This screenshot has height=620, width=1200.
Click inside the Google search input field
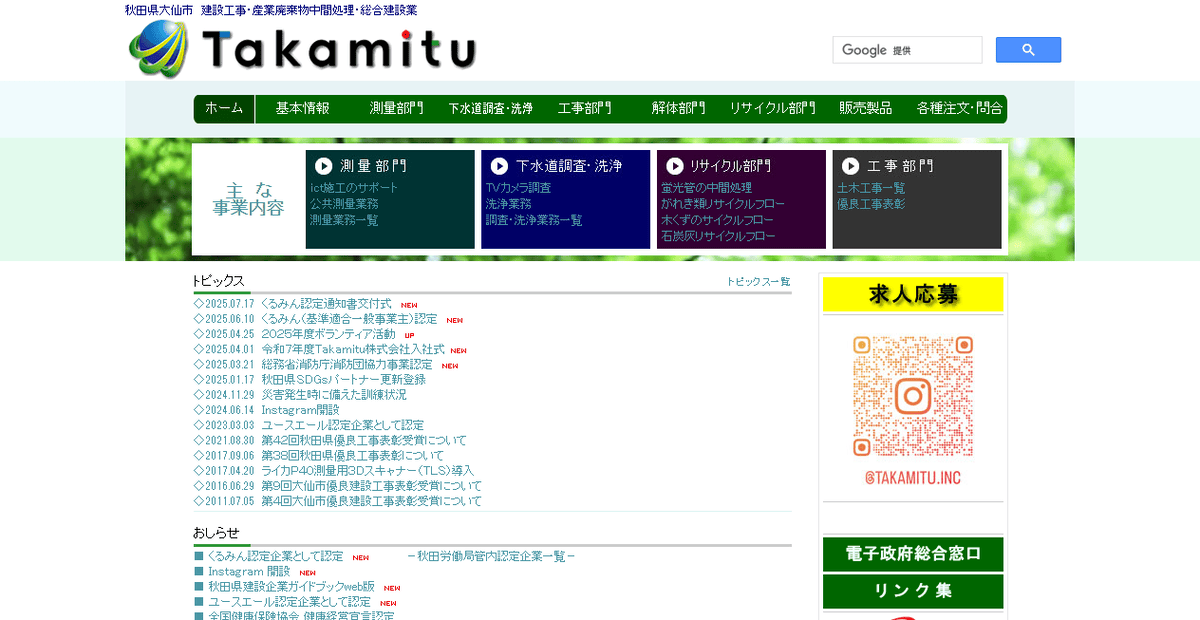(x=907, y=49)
* * *
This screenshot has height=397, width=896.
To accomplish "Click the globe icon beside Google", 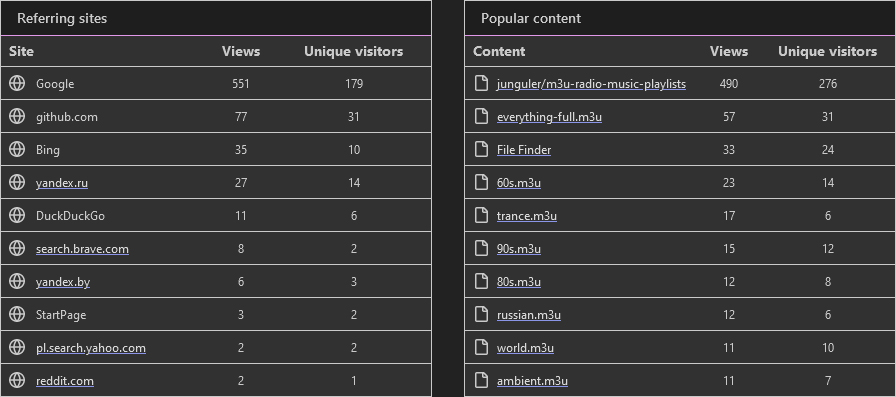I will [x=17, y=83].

▶ [WORK REQUEST]:
Lines holding the word "height" are the answer; copy every one from the records above.

▶ [SOLVED PROBLEM]:
This screenshot has height=620, width=1200.
This screenshot has height=397, width=896.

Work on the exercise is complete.